Sex and the City Cynthia Nixon says I choose to be gay
Posted by Dexter Nelson: Wednesday, January 25, 2012 (3:27 AM)
Can A Person Choose To Be Gay? Do They Have The Right To?
Hot topic I just had to comment on. For as long as there has been a gay movement for equality we've heard the argument, "I was born this way." It has been at the center of almost every rally and court battle, and has been a long-standing fight between religion and homosexuality.
The question has now been posed, can a person choose to be gay? Well? Apparently they can according to Sex and the City's Cynthia Nixon.
In a recent New York Times article, she was quoted, "For me, it is a choice," and futher went on to say, "I understand that for many people it's not, but for me it's a choice, and you don't get to define my gayness for me."
The backlash of the gay community left me with a bitter taste in my mouth as several members of the gay and lesbian community are speaking out against what she said, including other celebrities. The question I have to ask is why?
In fact, I have several questions...
Truth be told that Cynthia Nixon isn't the first to come forward and say that she choses to be a lesbian. For example, the article Why I Chose To Be Gay by RLD Books highlights the struggle of a homosexual man as he tries to justify his choice to be gay.
Posted by BornWithoutReligion, the video I CHOOSE to be Gay (below) is a "so what if I do" point of view to the core argument itself, and there is a series of links and testimony on the Queer By Choice web page of others who have made the choice to be homosexual.
Just in a passive search I found literally hundreds upon hundreds of cases of people choosing to be homosexuals. Of those many questions I have probably the biggest ones are based around freedom of choice and rights.
Can a straight person choose to be gay? And if they can, doesn't it also mean that a person who chooses to be gay should have the right to do so without being jumped over by other homosexuals?

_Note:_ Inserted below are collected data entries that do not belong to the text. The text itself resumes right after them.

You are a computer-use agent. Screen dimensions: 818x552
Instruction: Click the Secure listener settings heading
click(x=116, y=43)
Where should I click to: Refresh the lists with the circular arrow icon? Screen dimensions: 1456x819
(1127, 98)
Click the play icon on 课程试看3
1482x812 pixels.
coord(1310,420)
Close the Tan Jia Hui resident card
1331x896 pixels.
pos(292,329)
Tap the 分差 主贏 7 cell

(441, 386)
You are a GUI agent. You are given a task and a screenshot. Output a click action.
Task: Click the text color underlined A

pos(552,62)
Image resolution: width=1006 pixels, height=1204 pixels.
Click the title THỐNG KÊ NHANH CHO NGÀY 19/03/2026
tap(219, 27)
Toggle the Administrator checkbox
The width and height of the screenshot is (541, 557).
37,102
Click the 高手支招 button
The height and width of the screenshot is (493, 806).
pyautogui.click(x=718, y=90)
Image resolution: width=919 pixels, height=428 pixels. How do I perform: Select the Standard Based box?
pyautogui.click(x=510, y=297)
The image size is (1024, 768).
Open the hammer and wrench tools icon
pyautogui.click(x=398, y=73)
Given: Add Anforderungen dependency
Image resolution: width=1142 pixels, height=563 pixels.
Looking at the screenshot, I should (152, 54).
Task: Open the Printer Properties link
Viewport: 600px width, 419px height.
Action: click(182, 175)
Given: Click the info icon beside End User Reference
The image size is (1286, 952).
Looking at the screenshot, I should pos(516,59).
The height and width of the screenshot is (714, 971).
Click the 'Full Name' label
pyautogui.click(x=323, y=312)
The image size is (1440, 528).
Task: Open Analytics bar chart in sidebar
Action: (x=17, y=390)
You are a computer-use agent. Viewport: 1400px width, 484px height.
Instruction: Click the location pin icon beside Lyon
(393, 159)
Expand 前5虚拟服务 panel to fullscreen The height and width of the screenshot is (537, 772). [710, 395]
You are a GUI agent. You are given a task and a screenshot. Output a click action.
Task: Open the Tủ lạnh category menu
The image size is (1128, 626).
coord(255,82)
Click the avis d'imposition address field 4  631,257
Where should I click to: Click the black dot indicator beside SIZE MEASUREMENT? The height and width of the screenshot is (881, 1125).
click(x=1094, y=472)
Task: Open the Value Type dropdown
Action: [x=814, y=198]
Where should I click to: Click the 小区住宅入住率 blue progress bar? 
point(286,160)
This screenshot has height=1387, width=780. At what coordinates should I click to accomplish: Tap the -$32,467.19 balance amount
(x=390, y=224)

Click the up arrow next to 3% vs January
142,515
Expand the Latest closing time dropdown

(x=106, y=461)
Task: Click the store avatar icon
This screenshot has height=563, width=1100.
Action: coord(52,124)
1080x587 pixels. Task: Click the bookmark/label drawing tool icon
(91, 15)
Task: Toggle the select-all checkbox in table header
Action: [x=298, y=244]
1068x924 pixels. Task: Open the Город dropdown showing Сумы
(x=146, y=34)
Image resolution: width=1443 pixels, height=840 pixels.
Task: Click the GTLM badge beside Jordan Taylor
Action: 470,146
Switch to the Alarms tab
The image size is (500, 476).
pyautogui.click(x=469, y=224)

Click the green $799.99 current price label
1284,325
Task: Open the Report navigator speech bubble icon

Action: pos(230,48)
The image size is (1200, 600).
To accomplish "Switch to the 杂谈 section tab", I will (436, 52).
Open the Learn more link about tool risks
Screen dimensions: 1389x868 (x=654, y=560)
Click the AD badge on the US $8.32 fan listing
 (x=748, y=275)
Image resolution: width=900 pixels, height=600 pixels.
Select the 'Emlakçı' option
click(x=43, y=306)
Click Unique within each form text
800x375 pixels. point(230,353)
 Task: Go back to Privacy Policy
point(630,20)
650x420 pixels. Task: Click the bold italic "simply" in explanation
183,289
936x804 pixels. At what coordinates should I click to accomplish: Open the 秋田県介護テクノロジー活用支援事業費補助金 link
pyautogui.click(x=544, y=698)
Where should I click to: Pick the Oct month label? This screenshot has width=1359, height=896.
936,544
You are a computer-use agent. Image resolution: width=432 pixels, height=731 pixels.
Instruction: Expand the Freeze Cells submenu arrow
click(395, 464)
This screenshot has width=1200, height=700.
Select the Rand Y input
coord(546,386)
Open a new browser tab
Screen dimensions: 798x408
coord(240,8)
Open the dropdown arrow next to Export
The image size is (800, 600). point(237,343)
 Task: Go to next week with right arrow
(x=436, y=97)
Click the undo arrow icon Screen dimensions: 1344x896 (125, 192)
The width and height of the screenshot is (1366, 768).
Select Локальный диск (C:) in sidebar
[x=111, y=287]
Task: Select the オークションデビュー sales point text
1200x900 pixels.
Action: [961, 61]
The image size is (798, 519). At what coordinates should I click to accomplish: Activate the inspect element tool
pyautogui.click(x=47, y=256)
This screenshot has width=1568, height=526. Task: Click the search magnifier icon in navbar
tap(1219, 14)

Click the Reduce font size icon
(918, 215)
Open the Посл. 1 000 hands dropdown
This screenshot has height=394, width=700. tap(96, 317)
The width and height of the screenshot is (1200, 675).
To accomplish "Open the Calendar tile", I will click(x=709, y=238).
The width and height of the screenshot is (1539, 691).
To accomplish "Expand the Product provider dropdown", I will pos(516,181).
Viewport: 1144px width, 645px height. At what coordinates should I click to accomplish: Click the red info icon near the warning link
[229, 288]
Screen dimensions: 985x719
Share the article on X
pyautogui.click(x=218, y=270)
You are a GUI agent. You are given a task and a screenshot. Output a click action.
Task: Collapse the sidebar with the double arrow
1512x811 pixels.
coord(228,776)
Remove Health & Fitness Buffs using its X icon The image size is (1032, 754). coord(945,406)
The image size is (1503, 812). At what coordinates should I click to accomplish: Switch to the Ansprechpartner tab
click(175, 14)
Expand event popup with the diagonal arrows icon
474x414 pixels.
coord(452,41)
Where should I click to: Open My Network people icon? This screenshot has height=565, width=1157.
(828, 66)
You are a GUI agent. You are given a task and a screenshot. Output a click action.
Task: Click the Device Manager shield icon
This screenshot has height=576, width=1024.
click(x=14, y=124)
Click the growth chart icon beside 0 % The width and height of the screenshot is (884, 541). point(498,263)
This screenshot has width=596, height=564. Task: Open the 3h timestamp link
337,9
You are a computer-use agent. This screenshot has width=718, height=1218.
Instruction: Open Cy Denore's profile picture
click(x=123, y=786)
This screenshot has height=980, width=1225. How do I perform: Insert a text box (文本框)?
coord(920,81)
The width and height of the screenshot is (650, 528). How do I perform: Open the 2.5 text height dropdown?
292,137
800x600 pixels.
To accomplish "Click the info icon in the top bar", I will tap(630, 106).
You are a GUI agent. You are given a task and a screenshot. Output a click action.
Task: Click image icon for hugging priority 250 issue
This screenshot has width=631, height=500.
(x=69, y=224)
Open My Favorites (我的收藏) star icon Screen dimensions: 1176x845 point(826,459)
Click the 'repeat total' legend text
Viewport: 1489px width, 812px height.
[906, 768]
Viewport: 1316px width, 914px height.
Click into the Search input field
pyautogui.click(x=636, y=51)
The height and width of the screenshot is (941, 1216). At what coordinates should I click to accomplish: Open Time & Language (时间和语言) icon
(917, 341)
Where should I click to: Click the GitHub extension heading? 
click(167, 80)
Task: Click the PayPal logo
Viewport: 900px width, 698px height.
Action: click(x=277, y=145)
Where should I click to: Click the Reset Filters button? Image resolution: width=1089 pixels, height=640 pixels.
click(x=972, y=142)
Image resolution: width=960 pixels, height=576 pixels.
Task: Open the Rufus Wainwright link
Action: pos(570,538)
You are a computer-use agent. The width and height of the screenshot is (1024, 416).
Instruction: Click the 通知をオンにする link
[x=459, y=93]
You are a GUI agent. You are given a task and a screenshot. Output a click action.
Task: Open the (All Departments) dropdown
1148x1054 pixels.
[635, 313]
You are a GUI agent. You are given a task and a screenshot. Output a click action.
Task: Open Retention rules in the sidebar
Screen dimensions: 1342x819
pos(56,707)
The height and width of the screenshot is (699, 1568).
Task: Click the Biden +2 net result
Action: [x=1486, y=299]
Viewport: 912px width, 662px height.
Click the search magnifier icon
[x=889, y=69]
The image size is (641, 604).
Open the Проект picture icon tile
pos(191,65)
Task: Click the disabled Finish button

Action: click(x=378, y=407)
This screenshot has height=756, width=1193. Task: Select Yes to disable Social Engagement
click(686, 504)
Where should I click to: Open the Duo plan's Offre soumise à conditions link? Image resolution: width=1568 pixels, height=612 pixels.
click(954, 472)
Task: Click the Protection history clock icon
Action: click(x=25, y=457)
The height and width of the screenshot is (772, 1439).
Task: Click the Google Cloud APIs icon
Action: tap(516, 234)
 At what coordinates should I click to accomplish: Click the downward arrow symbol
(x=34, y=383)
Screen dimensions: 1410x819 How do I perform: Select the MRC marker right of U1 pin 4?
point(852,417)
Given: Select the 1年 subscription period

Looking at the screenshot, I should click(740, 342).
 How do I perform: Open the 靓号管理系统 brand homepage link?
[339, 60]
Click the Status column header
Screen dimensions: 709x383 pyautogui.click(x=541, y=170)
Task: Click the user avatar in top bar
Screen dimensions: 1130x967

Why are homosexuals all in an uproar over this? Is it because until now the people who have openly chosen to be homosexuals could have been swept under a mat and kept under quiet raps and they can't do that with a celebrity? I wonder...
Or is it that the question can now be asked, can a gay person choose to be straight? If homosexuality is also a choice, the repercussions can be very damaging, especially to laws that were passed based in any part on the notion that there is no choice of sexual orientation.
Suddenly the homosexual dogma of "I was born this way," no longer applies to every homosexual, so what does it mean for the gay movement, now that they can't stand on that as a valid argument?
Please forgive a Christian author for pointing this out, but isn't the homosexual community showing a great deal of hypocrisy by barking down in public other homosexuals who choose to be homosexual?
Seriosuly, is there a "gays must conform" law we don't know about? Doesn't Cynthia Nixon, (and other homosexuals who are so by choice), have the right to choose and to do so freely, without condemnation? I mean acceptance is what homosexuals are fighting for isn't it?
Or is it acceptance for only homosexuals who were born that way?
Could this be the start of a division in the homosexual community, kind of like the unspoken internal conflight of lighter shade and darker shade black people?
From my perspective I guess when a homesexual person says, "I was born this way," I should ask, "are you sure?" or even, "were you born that way, or coerced into saying you are by pressure from other homosexuals?"
From the public reactions, they seem to be very legitimate questions now.